CUSIP No. 90184L102 | 13G | Page 2 of 5 Pages |
1 | NAME OF REPORTING PERSONS
Elon R. Musk | ||
2 | CHECK THE APPROPRIATE BOX IF A MEMBER OF A GROUP (a) ¨ (b) ¨
| ||
3 | SEC USE ONLY
| ||
4 | CITIZENSHIP OR PLACE OF ORGANIZATION
United States | ||
NUMBER OF | 5 | SOLE VOTING POWER
73,486,938 | |
SHARES BENEFICIALLY OWNED BY | 6 | SHARED VOTING POWER
-- | |
EACH REPORTING PERSON | 7 | SOLE DISPOSITIVE POWER
73,486,938 | |
WITH
| 8 | SHARED DISPOSITIVE POWER
-- | |
9 | AGGREGATE AMOUNT BENEFICIALLY OWNED BY EACH REPORTING PERSON
73,486,938 shares of Common Stock | ||
10 | CHECK BOX IF THE AGGREGATE AMOUNT IN ROW (9) EXCLUDES CERTAIN SHARES ¨ | ||
11 | PERCENT OF CLASS REPRESENTED BY AMOUNT IN ROW (9)
9.2% of Common Stock | ||
12 | TYPE OF REPORTING PERSON
IN | ||
CUSIP No. 90184L102 | 13G | Page 3 of 5 Pages |
Item 1.
(a) | Name of Issuer: Twitter Inc. (the “Issuer”) |
(b) | Address of Issuer’s Principal Executive Offices |
1355 Market Street, Suite 900
San Francisco, CA 94103
Item 2.
(a) | Name of Person Filing |
Elon R. Musk
(b) | Address of Principal Business Office or, if none, Residence |
2110 Ranch Road 620 S. #341886
Austin, TX 78734
(c) | Citizenship |
United States
(d) | Title of Class of Securities |
Common Stock
(e) | CUSIP Number |
90184L102
Item 3. | If this statement is filed pursuant to §§240.13d-1(b) or 240.13d-2(b) or (c), check whether the person filing is a: |
Not applicable
Item 4. | Ownership. |
(a) Amount beneficially owned: 73,486,938 shares consisting of shares of Common Stock held by the Elon Musk Revocable Trust dated July 22, 2003 for which Elon Musk is the sole Trustee.

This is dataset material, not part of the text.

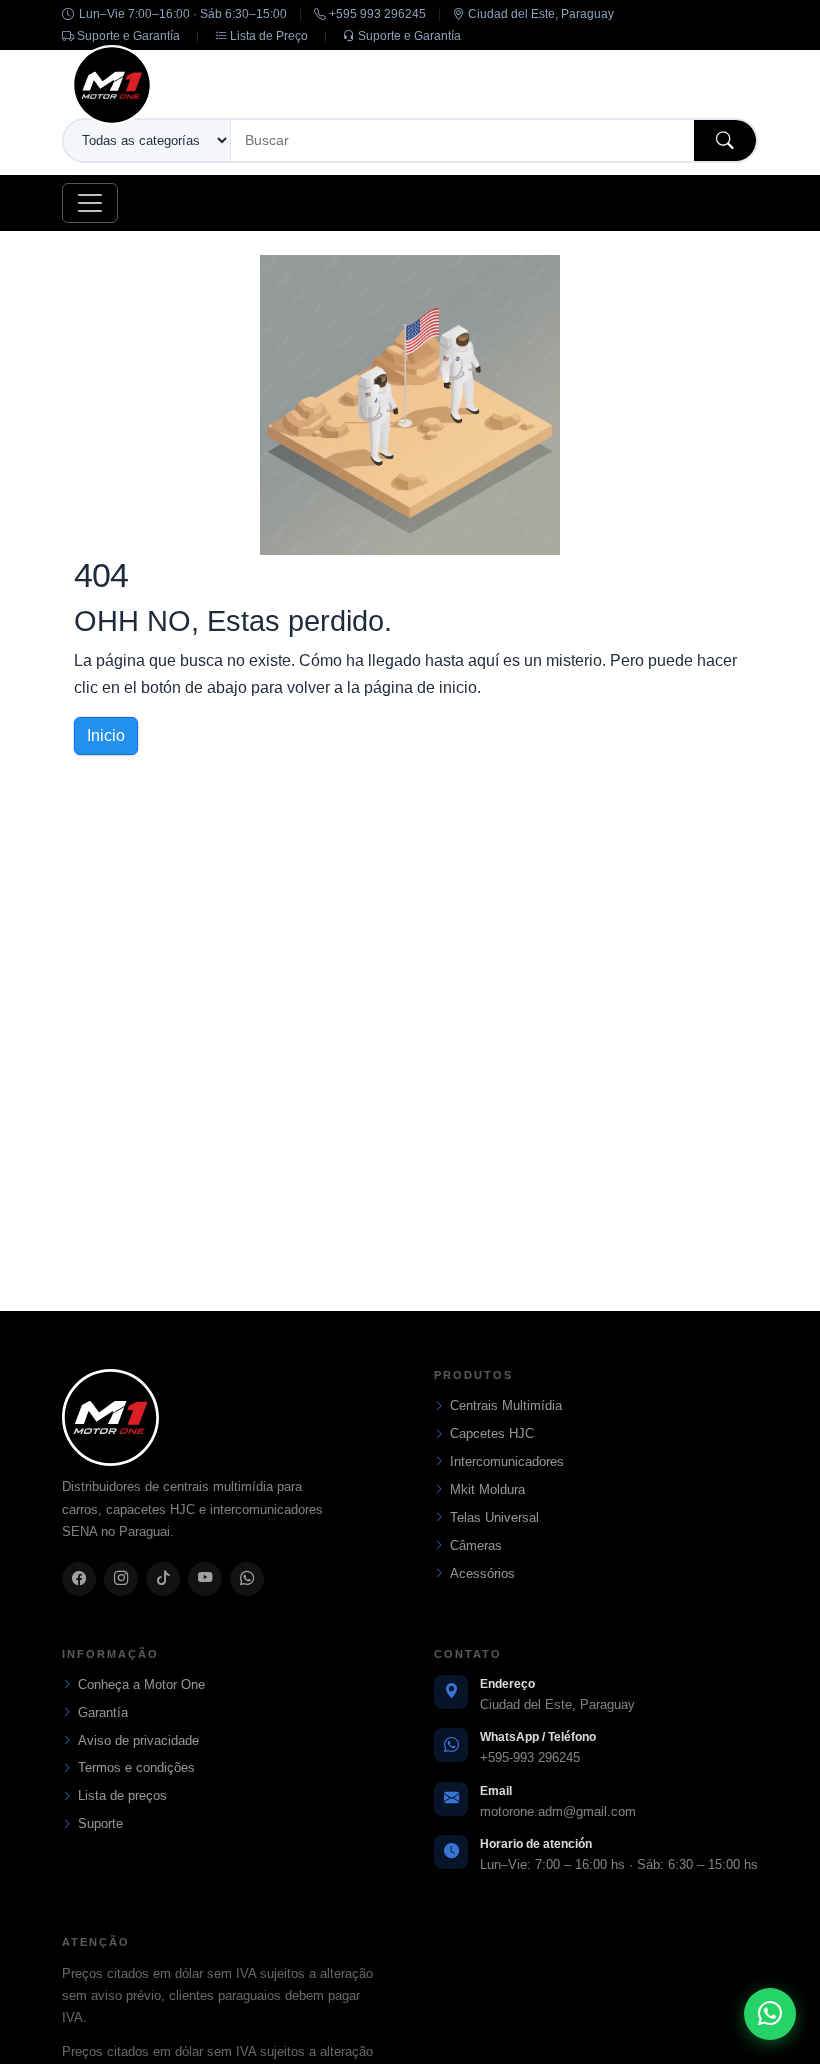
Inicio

(b) Percent of class: 9.2% (based on 800,641,166 shares of Common Stock outstanding as of February 10, 2022 as reported in the Issuer’s Annual Report on Form 10-K for the year ended December 31, 2021).
(c) Number of shares as to which the person has:
(i) | Sole power to vote or to direct the vote: 73,486,938 |
(ii) | Shared power to vote or to direct the vote: -- |
(iii) | Sole power to dispose or to direct the disposition of: 73,486,938 |
(iv) | Shared power to dispose or to direct the disposition of: -- |
CUSIP No. 90184L102 | 13G | Page 4 of 5 Pages |
Item 5. | Ownership of Five Percent or Less of a Class. |
If this statement is being filed to report the fact that as of the date hereof the reporting person has ceased to be the beneficial owner of more than five percent of the class of securities, check the following ☐.
Item 6. | Ownership of More than Five Percent on Behalf of Another Person. |
Not Applicable
Item 7. | Identification and Classification of the Subsidiary Which Acquired the Security Being Reported on By the Parent Holding Company. |
Not Applicable
Item 8. | Identification and Classification of Members of the Group. |
Not Applicable
Item 9. | Notice of Dissolution of Group. |
Not Applicable
Item 10. | Certification |
Not Applicable
CUSIP No. 90184L102 | 13G | Page 5 of 5 Pages |
SIGNATURE
After reasonable inquiry and to the best of my knowledge and belief, I certify that the information set forth in this statement is true, complete and correct.